次に示す衝突事件の裁決録を、一字も変えずに全文書き写すこと。

ページ本文:
——————————
日本財団 図書館




 海難審判庁採決録 >  2006年度(平成18年度) >  衝突事件一覧 >  事件





平成18年門審第19号
件名

押船第二十八みつ丸被押台船350光海号モーターボート冨丸衝突事件
第二審請求者〔補佐人a,b〕

事件区分
衝突事件
言渡年月日
平成18年4月11日

審判庁区分
門司地方海難審判庁(清重隆彦,織戸孝治,片山哲三)

理事官
勝又三郎

受審人
A 職名:第二十八みつ丸船長 操縦免許:小型船舶操縦士
補佐人
a,b

損害
350光海号・・・右舷船首部から左舷船尾部に至る船底外板に擦過傷
冨丸・・・両舷中央部に損傷,マスト灯支柱に曲損,船長及び同乗者が溺水により死亡

原因
みつ丸押船列・・・見張り不十分,船員の常務(避航動作)不遵守(主因)
冨丸・・・見張り不十分,注意喚起信号不履行,船員の常務(衝突回避措置)不遵守(一因)

主文

 本件衝突は,第二十八みつ丸被押台船350光海号が,見張り不十分で,錨泊中の冨丸を避けなかったことによって発生したが,冨丸が,見張り不十分で,注意喚起信号を行わず,衝突を避けるための措置をとらなかったことも一因をなすものである。
 受審人Aの小型船舶操縦士の業務を1箇月停止する。
 
理由

(海難の事実)
1 事件発生の年月日時刻及び場所
 平成17年9月19日07時05分
 大分県別府港
 (北緯33度17.8分 東経131度30.5分)
——————————
提供情報:
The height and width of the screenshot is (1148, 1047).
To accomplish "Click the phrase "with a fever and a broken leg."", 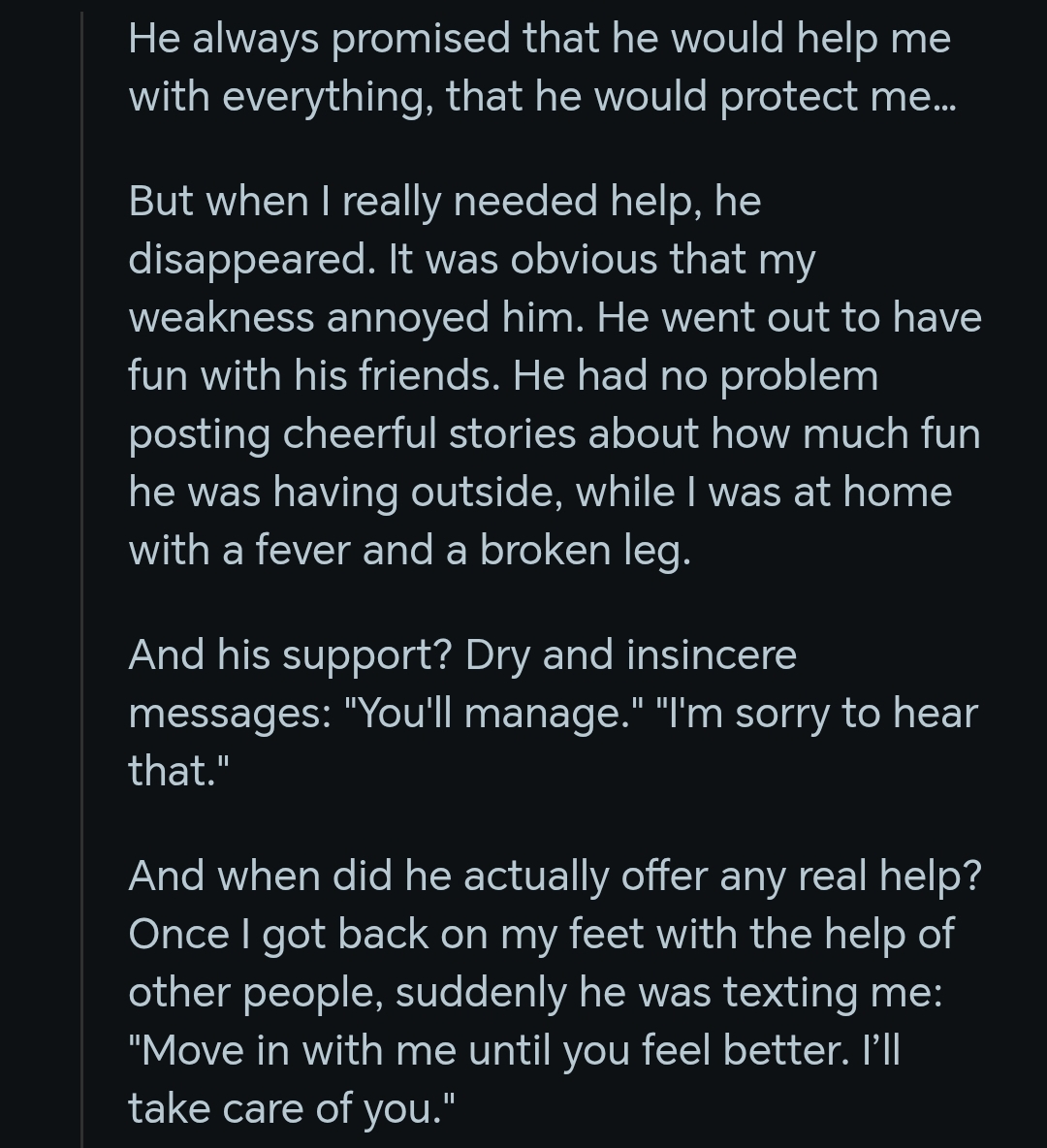I will coord(409,549).
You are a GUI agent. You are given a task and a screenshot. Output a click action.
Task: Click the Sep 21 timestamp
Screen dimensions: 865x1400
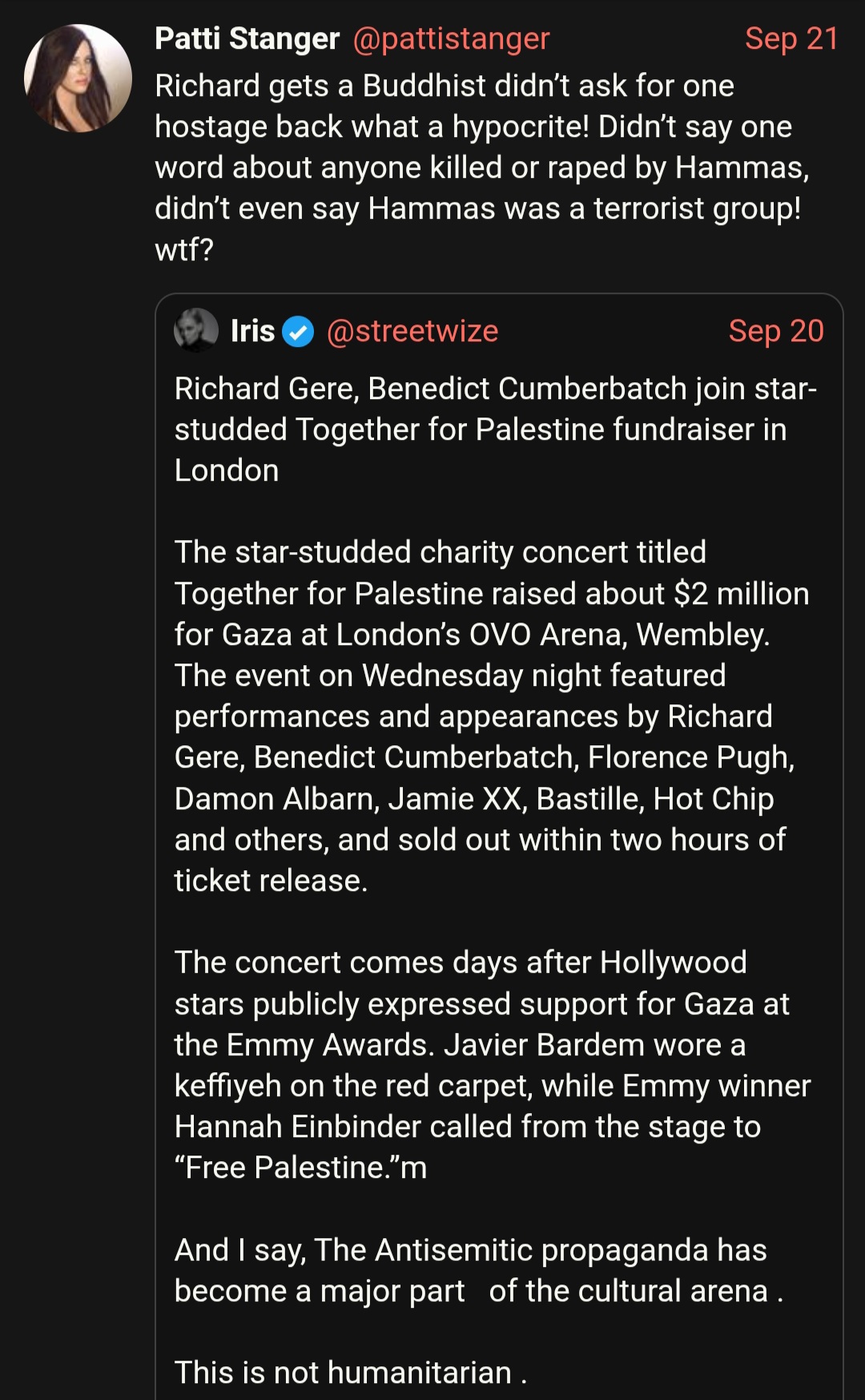click(791, 38)
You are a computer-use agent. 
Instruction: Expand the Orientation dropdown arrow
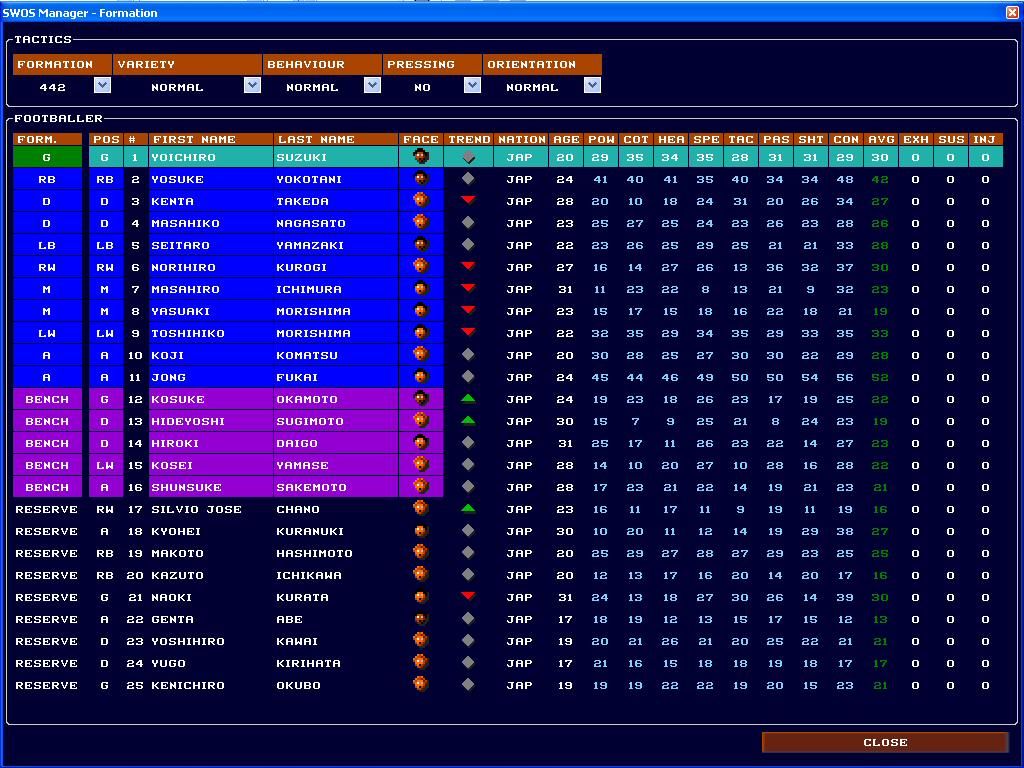pos(592,86)
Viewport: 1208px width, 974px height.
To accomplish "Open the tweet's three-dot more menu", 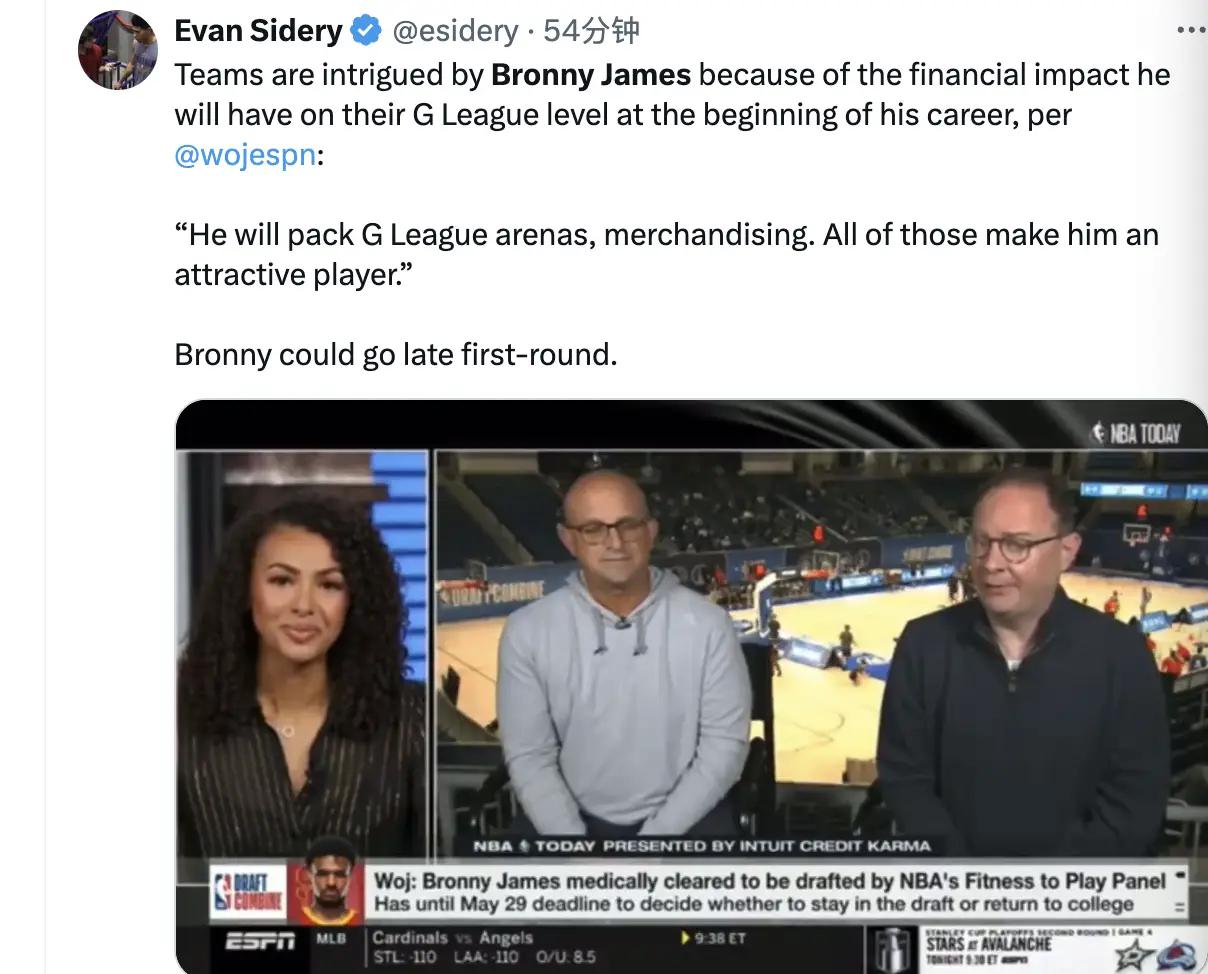I will tap(1192, 31).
——————————
作業結果:
日本財団 図書館




 海難審判庁採決録 >  2006年度(平成18年度) >  衝突事件一覧 >  事件





平成18年門審第19号
件名

押船第二十八みつ丸被押台船350光海号モーターボート冨丸衝突事件
第二審請求者〔補佐人a,b〕

事件区分
衝突事件
言渡年月日
平成18年4月11日

審判庁区分
門司地方海難審判庁(清重隆彦,織戸孝治,片山哲三)

理事官
勝又三郎

受審人
A 職名:第二十八みつ丸船長 操縦免許:小型船舶操縦士
補佐人
a,b

損害
350光海号・・・右舷船首部から左舷船尾部に至る船底外板に擦過傷
冨丸・・・両舷中央部に損傷,マスト灯支柱に曲損,船長及び同乗者が溺水により死亡

原因
みつ丸押船列・・・見張り不十分,船員の常務(避航動作)不遵守(主因)
冨丸・・・見張り不十分,注意喚起信号不履行,船員の常務(衝突回避措置)不遵守(一因)

主文

 本件衝突は,第二十八みつ丸被押台船350光海号が,見張り不十分で,錨泊中の冨丸を避けなかったことによって発生したが,冨丸が,見張り不十分で,注意喚起信号を行わず,衝突を避けるための措置をとらなかったことも一因をなすものである。
 受審人Aの小型船舶操縦士の業務を1箇月停止する。
 
理由

(海難の事実)
1 事件発生の年月日時刻及び場所
 平成17年9月19日07時05分
 大分県別府港
 (北緯33度17.8分 東経131度30.5分)